• CHALLENGE
Write the lines below as a JSON list of strings, one string per line, with blank lines left out. Leave out the pictures.

• INPUT FOR THIS TASK
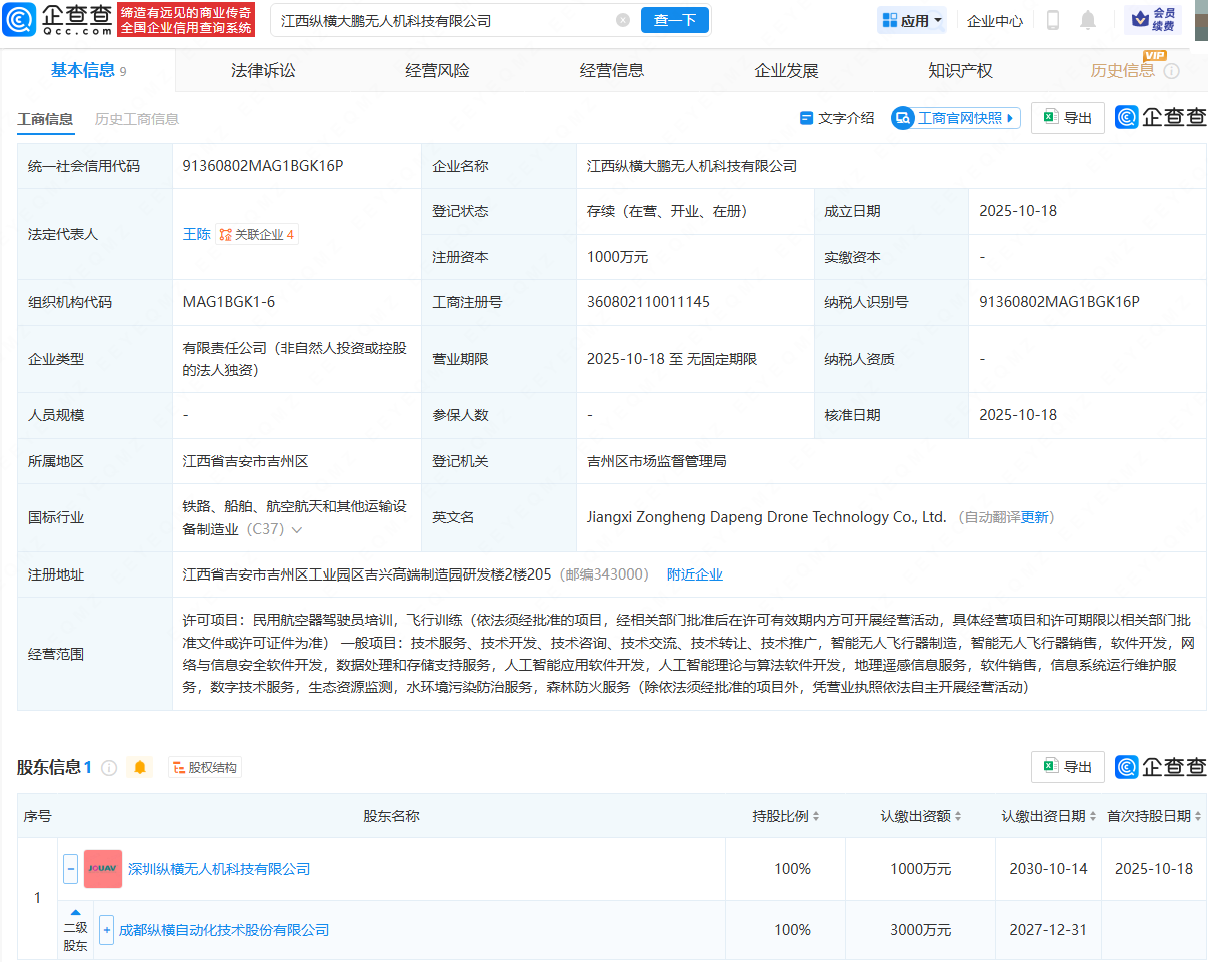Click the 查一下 search button
Viewport: 1208px width, 962px height.
[x=674, y=20]
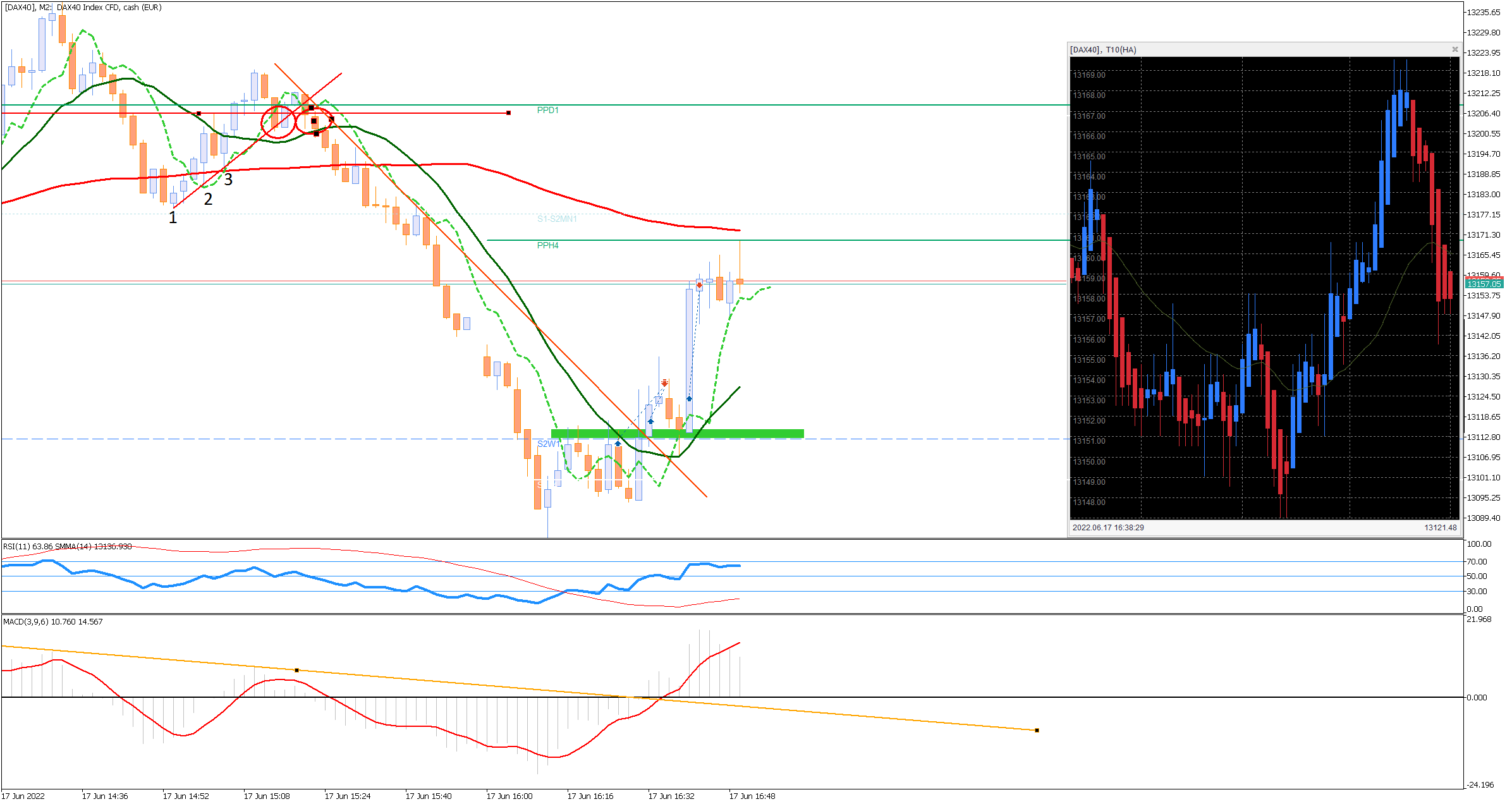Click the S2W1 support label
Viewport: 1512px width, 804px height.
pos(547,444)
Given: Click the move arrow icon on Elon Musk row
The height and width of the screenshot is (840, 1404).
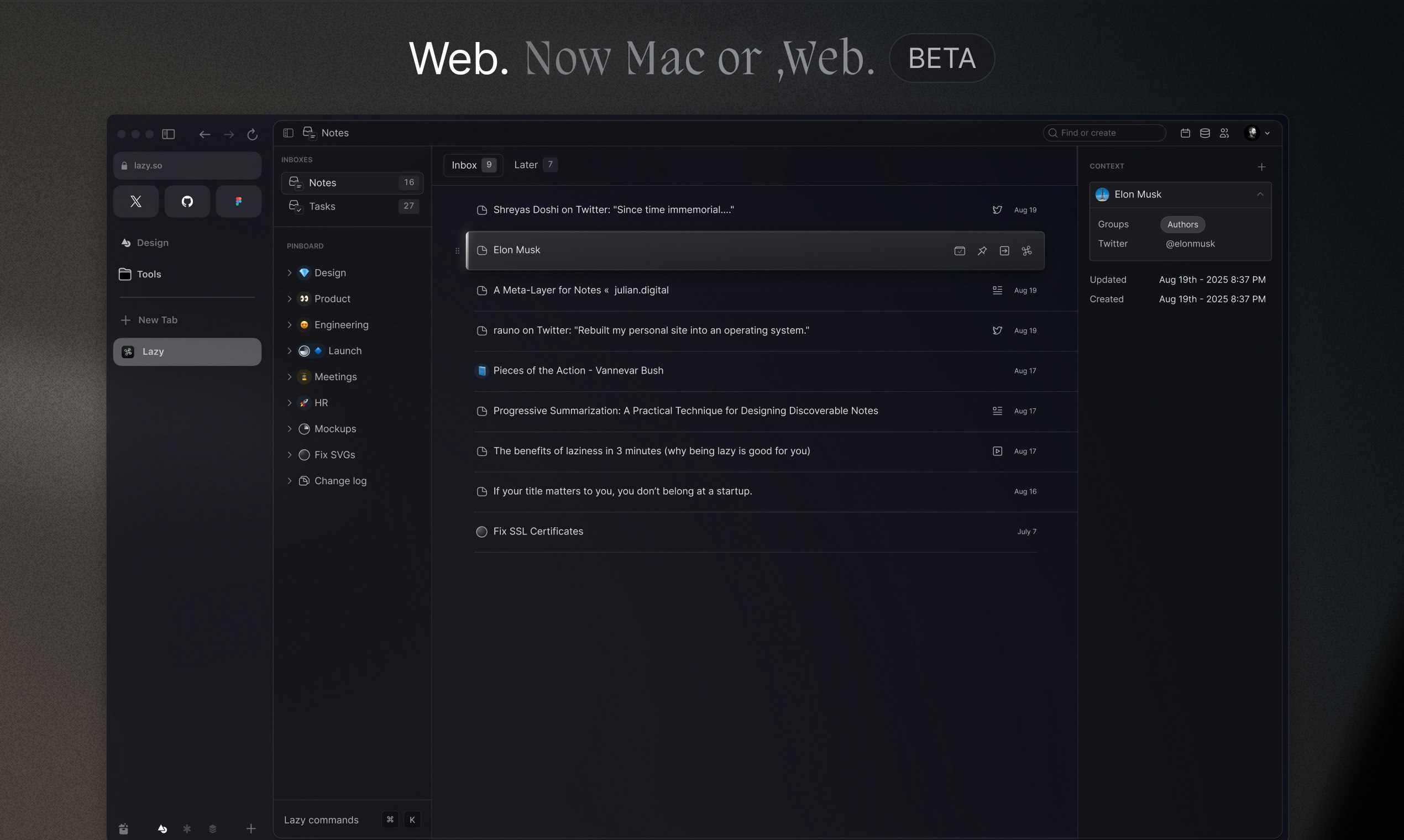Looking at the screenshot, I should click(1004, 251).
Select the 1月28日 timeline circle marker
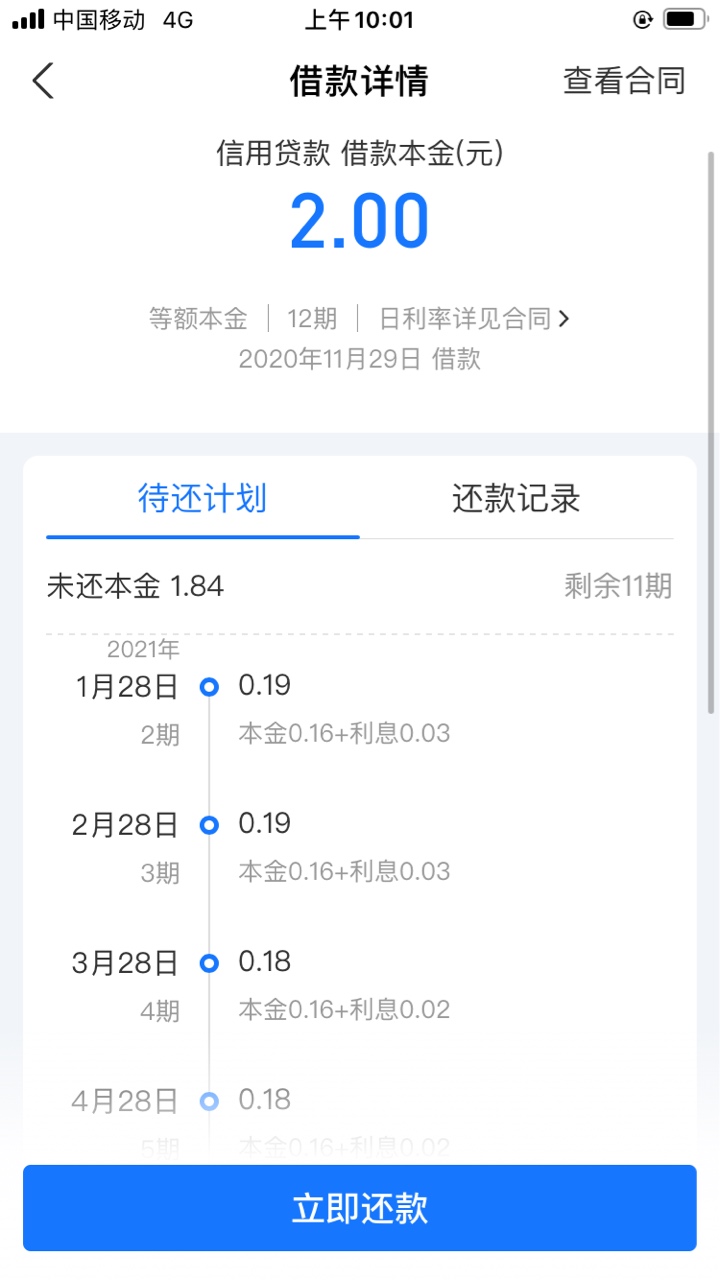This screenshot has height=1280, width=720. (209, 687)
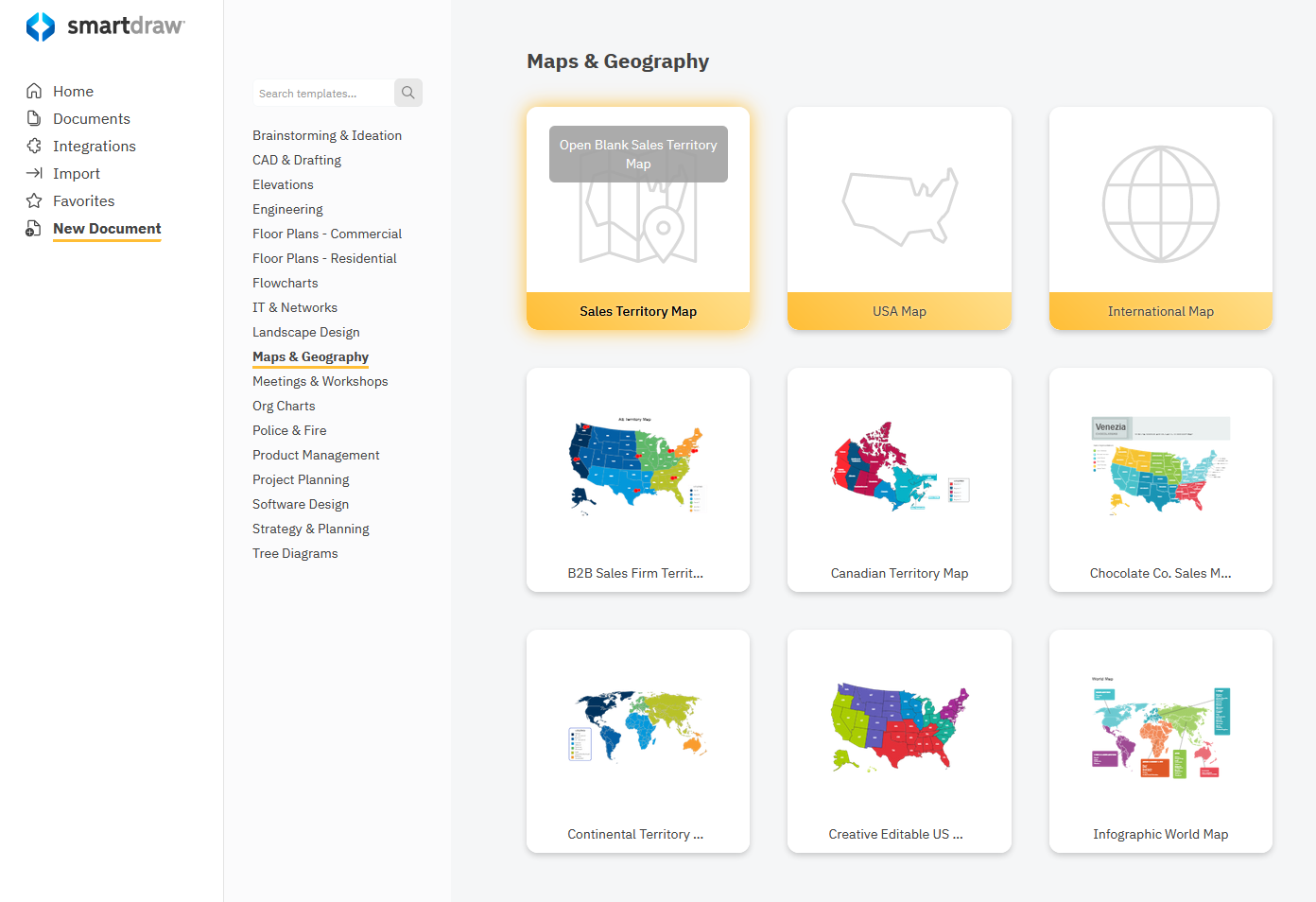This screenshot has height=902, width=1316.
Task: Open Favorites via the star icon
Action: tap(32, 200)
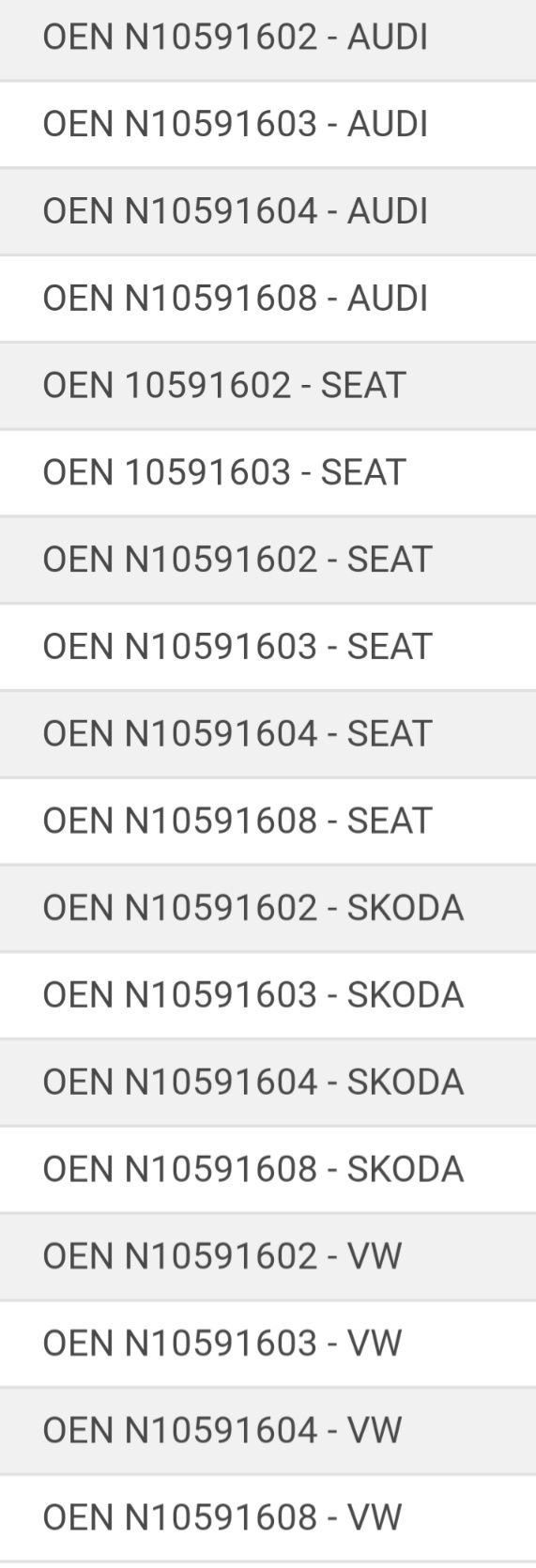Screen dimensions: 536x1568
Task: Select the OEN 10591603 - SEAT entry
Action: [x=268, y=472]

• TASK RESULT
[
  "Click the 查一下 search button",
  "Viewport: 1208px width, 962px height.",
  "[x=674, y=20]",
  "Click the S2W1 support label",
  "Viewport: 1512px width, 804px height.",
  "pos(547,444)",
  "Given: Click the move arrow icon on Elon Musk row",
  "The height and width of the screenshot is (840, 1404).",
  "Looking at the screenshot, I should click(1004, 251).",
  "Select the 1月28日 timeline circle marker",
  "This screenshot has height=1280, width=720. (209, 687)",
  "This screenshot has height=902, width=1316.",
  "Task: Open Favorites via the star icon",
  "Action: tap(32, 200)",
  "Screen dimensions: 536x1568",
  "Task: Select the OEN 10591603 - SEAT entry",
  "Action: [x=268, y=472]"
]